Indeed. Nevertheless this is a credible patent! Even if subliminal messaging has not been proven to work, it is not physically impossible. (Physically impossible ideas, such as perpetual motion machines, cannot be patented even in the United States).The patent has been cited in later patents, including a design patent for pet sunglasses. There is nothing technically wrong with it.

The minor catch? Subliminal messaging  does not work.

However, I see a way to extend the idea. There are very narrow cases  where subliminal messages affect behavior. A weak effect was seen when a thirsty user had to choose between two equivalent  types of soft drink. Subliminal messages at the exact right moment can influence the choice of brand.  The effect is probably very small, but for a manufacturer even a tiny effect might be worthwhile, since in general advertising is not very effective.

What is needed to make US 5,175,571 work? The application needs to focus on advertising rather than psychological well-being. Take soft drinks. A manufacturer could purchase “space” on the glasses. The glasses need to be context-aware, to know when the user is near the soft-drinks section of a store. This is challenging but doable, for example by including a tiny camera within the glass frame and analyzing any bar codes that the camera manages to catch, or perhaps by using an RFID reader.
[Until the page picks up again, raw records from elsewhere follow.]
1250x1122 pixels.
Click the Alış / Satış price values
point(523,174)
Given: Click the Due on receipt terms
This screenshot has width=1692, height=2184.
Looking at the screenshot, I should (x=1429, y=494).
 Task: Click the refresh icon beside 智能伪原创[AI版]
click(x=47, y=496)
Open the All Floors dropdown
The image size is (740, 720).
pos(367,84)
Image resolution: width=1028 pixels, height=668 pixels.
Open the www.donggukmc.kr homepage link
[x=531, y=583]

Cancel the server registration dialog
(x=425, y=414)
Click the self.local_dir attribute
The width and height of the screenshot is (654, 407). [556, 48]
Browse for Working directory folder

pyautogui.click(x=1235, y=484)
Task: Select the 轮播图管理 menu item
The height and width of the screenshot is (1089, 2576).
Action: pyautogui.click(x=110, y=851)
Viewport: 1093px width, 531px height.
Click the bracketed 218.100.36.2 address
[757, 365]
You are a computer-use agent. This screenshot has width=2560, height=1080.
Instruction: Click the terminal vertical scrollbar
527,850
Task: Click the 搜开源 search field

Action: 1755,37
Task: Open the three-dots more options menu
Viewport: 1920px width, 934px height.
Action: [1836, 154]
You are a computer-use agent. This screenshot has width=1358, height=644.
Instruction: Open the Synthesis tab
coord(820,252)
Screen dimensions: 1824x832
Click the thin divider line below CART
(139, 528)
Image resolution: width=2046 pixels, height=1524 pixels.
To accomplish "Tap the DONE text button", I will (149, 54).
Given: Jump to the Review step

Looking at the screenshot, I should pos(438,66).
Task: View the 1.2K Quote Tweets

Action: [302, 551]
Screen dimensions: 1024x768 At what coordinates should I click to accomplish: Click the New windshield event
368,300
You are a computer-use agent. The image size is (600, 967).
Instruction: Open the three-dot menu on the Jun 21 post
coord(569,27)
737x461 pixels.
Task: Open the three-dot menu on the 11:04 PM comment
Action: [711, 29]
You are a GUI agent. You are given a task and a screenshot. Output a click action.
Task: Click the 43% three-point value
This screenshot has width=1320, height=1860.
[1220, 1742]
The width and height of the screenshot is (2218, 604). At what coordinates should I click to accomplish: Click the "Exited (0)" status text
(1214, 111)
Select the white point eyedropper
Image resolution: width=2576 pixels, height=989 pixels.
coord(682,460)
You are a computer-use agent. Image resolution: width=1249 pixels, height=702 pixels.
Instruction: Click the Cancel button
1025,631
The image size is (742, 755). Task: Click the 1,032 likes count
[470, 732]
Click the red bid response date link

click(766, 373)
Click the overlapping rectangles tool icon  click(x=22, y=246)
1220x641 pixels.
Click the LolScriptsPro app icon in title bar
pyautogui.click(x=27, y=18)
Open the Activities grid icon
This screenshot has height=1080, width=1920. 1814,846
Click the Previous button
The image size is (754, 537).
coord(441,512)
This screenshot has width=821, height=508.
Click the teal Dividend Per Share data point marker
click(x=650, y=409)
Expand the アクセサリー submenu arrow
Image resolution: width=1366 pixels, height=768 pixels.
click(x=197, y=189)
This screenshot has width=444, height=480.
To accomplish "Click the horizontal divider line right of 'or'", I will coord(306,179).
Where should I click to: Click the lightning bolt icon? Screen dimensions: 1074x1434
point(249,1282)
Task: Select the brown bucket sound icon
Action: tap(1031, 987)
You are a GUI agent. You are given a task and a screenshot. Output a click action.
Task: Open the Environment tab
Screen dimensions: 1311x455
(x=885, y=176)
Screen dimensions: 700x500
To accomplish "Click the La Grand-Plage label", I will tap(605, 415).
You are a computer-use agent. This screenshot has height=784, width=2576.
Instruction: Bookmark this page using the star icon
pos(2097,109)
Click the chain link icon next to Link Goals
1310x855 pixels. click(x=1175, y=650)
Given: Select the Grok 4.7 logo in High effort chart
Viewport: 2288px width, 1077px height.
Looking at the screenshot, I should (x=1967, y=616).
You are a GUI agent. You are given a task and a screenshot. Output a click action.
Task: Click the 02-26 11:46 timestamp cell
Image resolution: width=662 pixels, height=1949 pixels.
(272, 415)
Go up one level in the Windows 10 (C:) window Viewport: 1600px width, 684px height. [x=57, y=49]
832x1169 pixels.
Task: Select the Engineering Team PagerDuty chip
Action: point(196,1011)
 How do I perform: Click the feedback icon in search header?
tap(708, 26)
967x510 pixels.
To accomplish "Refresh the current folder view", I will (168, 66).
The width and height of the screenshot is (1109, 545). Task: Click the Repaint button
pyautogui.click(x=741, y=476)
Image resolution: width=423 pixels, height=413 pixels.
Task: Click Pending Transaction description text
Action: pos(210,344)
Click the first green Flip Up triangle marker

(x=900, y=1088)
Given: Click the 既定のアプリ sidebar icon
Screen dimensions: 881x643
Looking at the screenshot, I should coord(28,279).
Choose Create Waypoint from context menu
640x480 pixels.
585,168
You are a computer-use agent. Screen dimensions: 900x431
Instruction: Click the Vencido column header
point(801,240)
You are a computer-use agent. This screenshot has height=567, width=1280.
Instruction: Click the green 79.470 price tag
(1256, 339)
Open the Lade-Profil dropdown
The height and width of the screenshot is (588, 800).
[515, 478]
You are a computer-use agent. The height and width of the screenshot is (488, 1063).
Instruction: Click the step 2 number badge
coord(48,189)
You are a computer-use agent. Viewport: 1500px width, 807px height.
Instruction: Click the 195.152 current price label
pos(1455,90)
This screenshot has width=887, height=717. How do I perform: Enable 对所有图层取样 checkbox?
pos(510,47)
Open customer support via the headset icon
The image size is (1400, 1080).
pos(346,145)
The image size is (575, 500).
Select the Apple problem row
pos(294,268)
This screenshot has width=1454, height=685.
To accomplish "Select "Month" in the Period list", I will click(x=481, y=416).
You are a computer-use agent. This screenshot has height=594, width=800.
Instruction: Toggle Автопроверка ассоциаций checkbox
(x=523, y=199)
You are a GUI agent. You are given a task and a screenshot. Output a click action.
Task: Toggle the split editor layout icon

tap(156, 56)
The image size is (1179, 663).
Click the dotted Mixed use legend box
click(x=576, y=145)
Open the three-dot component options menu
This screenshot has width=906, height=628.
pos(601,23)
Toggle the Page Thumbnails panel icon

There are even more possibilities if the stores collaborate. Put a  Bluetooth receiver in the glasses, and Bluetooth transmitters in the store that identify the aisle. When the glasses detect that the user is at the soft-drink aisle, the subliminal ad is projected to the lenses. Thus the user gets the subliminal message at the only time when it can make a difference: at the exact moment of choice.

Even this version of the patent is silly, of course. Technically speaking, subliminal advertising is illegal in many countries. Even if the legal issues can be ignored: why on earth would anyone agree to wear such glasses?

In principle my attempt is a failure: I simply replaced one silly patent with another silly patent. But still I believe that the exercise was interesting. Things are not always what they seem to be.

Full set of Examinations of Silly Patents: click here.

Disclaimer: these analyses have very little to do with anything, and in particular have nothing to do with legal issues. Most of the patents cited are expired (or should be). I do not touch the “claims” section, which is the legally relevant part. These blogs constitute prior art, so that any new any ideas expressed here can no longer be patented.